Electroconvulsive Therapy Could Reduce Vets' Suicides, Depresssion


Electroconvulsive therapy could be an effective tool in reducing veterans' severe depression and suicides, a panel said. Kitty Dukakis, the wife of former Gov. Michael Dukakis and an advocate for ECT, was a panelist,

Blame Hollywood.

Electroconvulsive therapy (ECT) is a far safer and more finely tuned treatment than it was in its heyday in the 1950s.

But thanks in part to the film “One Flew Over the Cuckoo’s Nest” in which the character played by Jack Nicholson has his personality all but wiped out by an ECT session, the therapy has yet to overcome the stigma it has not just with the public but with many practitioners.

In a forum at the American Psychiatric Association’s 2016 annual meeting in Atlanta, GA, a panel of patients and physicians said the therapy can be miraculous. They urged the Veterans Health Administration to use it to treat post-traumatic stress disorder (PTSD) and other mental health conditions.

The speakers included Kitty Dukakis,79. the wife of Massachusetts’ former governor and outspoken advocate of ECT, a therapy that helped her pull out of a profound depression.

Dukakis said before her ECT treatments she had tried many other therapies. “I went to the best hospitals in Boston, I tried all the treatments,” but nothing seemed to work. After 17 years of battling her illness she finally had ECT, and that turned her back into her old self, she said.

Her husband later said he was struck by how ironic it was that “I lost 16 years of my life when right around the corner there was a place where I could have had ECT.”

She has since had some memory problems, Dukakis said, but at her age she thinks that’s normal.

“My sister is 15 months younger and her memory is worse than mine,” she said.

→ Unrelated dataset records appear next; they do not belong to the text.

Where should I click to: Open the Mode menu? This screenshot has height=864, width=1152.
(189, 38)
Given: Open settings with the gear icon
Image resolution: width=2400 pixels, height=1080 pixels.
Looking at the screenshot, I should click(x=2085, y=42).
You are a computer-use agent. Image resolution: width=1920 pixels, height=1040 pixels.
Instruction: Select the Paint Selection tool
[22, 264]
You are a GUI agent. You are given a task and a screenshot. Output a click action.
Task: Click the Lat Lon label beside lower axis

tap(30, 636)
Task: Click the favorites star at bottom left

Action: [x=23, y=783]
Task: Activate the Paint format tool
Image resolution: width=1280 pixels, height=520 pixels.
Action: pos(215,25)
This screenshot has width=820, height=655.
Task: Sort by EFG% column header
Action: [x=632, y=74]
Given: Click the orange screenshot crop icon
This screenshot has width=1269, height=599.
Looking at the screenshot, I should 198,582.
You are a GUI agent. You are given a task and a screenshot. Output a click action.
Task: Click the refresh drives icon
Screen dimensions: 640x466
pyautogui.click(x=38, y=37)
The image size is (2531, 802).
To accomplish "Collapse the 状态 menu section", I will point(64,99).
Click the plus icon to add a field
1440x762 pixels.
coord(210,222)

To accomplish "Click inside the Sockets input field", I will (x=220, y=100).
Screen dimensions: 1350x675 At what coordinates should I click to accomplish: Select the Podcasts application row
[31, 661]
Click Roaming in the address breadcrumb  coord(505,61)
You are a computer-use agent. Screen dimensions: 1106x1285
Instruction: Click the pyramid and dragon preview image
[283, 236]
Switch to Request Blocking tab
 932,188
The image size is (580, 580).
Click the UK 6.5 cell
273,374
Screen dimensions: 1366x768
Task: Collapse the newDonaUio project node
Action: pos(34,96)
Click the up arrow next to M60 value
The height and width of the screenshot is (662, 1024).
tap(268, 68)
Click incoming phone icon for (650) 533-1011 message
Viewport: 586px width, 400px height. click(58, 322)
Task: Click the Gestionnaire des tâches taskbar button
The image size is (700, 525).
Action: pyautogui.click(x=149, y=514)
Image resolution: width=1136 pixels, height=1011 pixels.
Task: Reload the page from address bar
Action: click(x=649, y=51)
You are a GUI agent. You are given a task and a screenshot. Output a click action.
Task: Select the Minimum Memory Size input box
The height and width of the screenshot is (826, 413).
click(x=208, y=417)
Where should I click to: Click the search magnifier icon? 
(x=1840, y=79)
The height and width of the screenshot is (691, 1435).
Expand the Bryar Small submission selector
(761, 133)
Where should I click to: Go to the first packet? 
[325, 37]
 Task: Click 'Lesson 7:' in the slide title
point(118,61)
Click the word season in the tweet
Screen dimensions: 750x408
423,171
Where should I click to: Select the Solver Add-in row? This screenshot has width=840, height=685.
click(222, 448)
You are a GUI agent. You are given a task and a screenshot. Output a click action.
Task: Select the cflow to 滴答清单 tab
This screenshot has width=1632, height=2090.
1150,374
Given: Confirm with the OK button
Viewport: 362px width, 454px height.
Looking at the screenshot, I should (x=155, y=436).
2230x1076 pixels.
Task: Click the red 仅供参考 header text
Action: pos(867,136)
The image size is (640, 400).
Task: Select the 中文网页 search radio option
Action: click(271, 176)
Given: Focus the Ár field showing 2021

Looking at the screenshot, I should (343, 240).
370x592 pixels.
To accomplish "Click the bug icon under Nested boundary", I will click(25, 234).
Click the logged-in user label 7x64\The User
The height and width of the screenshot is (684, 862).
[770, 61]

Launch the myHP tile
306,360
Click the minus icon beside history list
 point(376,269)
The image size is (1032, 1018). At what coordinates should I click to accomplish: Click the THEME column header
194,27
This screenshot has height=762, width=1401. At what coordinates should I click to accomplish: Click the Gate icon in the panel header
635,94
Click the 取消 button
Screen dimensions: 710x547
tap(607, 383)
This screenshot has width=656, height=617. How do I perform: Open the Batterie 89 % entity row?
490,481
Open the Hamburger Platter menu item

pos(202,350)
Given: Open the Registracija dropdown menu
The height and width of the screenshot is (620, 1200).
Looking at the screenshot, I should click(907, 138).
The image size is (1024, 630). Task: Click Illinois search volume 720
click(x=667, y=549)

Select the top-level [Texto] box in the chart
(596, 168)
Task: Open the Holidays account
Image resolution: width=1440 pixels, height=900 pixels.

Panelist Jim Bush, (in photo with Kitty Dukakis) a US Marine Corps veteran who worked in artillery and served in Viet Nam through three major Tet Offensive battles, said he had long suffered from severe depression and had considered suicide.

“ECT helped with my headaches,” Bush said, and after the treatments he found he was able to benefit from a veterans support group.

He still has memory problems but that is not a bad price to pay for being able to enjoy life with his friends and family again.

The discussion was led by Peter Hauser, MD, a VHA psychiatrist based in California and the panel included two veterans who, though still housebound, said they had essentially gotten their lives back through ECT treatments.

“We are underutilizing one of the most effective and rapid-onset treatments we have, particularly given the high rates of suicide among vets,” Hauser said.

The VHA is not even offering ECT in all of its 140 facilities, with only 53 equipped to administer the treatment, though another 31 contract with outside centers to offer ECT.

An estimated 187,000 vets were diagnosed with major depression from 199 to 2004, according to a VHA study.

“The use of ECT in VHA hospital is uncommon even though adverse events with ECT are rare,” he said.

Richard Weiner, MD, PhD, explained how ECT has changed since its earlier days.The therapy now requires general anesthesia, administration of muscle relaxants, a c

ardiologist, and ventilation with 100% oxygen.

In the 1950s, he said, the amount of electricity used was “What comes out of a wall socket.’

Now it is “brief pulses and ultra-brief pulses.”

“In the old days they’d just turn it up to the max, but now it is done similar to dose-titration,” Weiner added.

Psychiatrists used ECT in 1950s because there were so few alternatives, and due to the side effects of the early treatments, ECT was all but abandoned when effective drugs came along.

“The pendulum is starting to swing back again,” he said.

There is a risk of relapse and patients usually get six to 12 months of ECT along with drugs and psychotherapy.

The most common reasons patients ask to stop treatment is that ”They’ll say they just feel so good they don’t need anymore therapy,” he said.

But without adjunctive drug therapy, relapses will occur within six months.

Memory can be affected, though not severely or irreparably, he said.

“Does it alter the brain? No, to the extent that it is altered it is changed in a good way,” he said.

But there is an art to administering ECT and much variability in practice.

Expanding ECT in the VHA system should come with a plan to give teams the training they need to master that skill, he and others said.

Editor's Note: An earlier version of this story misstated Kitty Dukakis's age.